Businesses are increasingly under pressure due to challenging market conditions. If you are considering merging or acquiring another business, it is prudent to understand the different legal scenarios that may arise.
A merger is the legal consolidation of two business entities into one. Whereas an acquisition is a transaction where one business entity acquires a share or all of another business entity.
If you participate in a merger, it is vital that you focus on retaining the best of the culture of each organisation. Too many mergers fail because the cultural standards fall to the lowest common denominator. It is easy to destroy good culture and hard to build it.
The advantages of M&As include increasing market share, cost advantages obtained due to economies of scale, diversification, access and entering a new market, preventing a competitor from gaining a larger market share. M&As also come with disadvantages such as inheriting outstanding contracts or malicious business reputation from the vendor as a result of ill-informed commercial decisions.
It is important to ensure that you have all the documentation and information regarding the transaction. For instance, a small business vendor is required to provide a Section 52 Statement (Statement) if the business costs less than $450,000. The Statement provides a due diligence guide for a purchaser and sets out the financial performance of the business over the last two years. If the Statement is not provided to the purchaser, the contract can be absolutely void and of no legal effect pursuant to the Estate Agents Act 1980 (Vic).
For acquisitions on a larger scale, although businesses are not legally required to notify the Australian Competition and Consumer Commission (ACCC) of a proposed merger, Section 50 of the Competition and Consumer Act 2010 (Cth) prohibits acquisitions if the acquisition would have the effect (or be likely to have the effect) of substantially lessening competition in any market.
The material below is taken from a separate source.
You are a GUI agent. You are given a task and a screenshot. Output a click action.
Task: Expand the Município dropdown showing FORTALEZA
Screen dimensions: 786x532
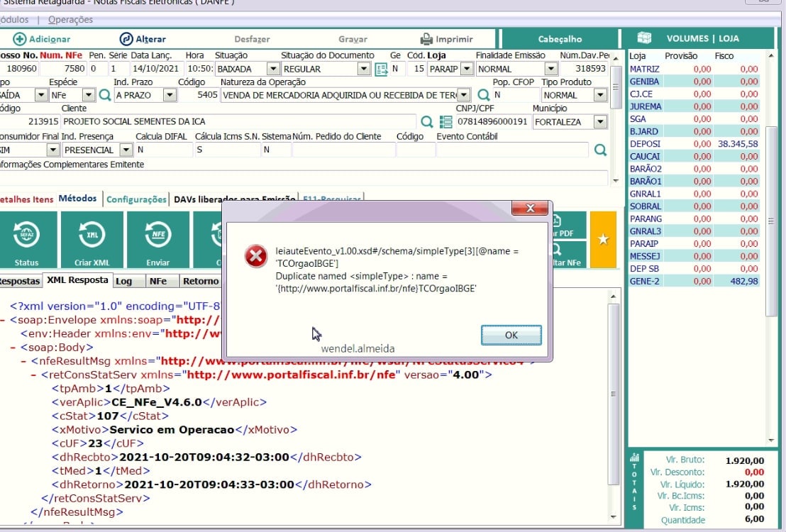coord(600,122)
In this scenario, it would be judicious for a purchaser to notify the ACCC of a proposed acquisition for review and authorisation.
The ACCC must take into account, inter alia, the following matters when determining whether the acquisition would have the effect, or be likely to have the effect, of substantially lessening competition in a market:
It may also be necessary to consider whether any acquisition requires approval of the Foreign Investment Review Board (FIRB).
We can assist in all stages of the M&A process to ensure compliance with the law and legal requirements from pre-lodgement discussions with the ACCC to lodgement; negotiating terms of the deal; conducting due diligence e.g. intellectual property rights; reviewing or drafting terms and conditions of the contract to mitigate risk to protect your interests; and attending to settlement.
Lewis Holdway Lawyers provides legal advice in relation to mergers or acquisitions. Contact Ita Wong firstname.lastname@example.org or John Wardlaw email@example.com if you have any questions about this topic.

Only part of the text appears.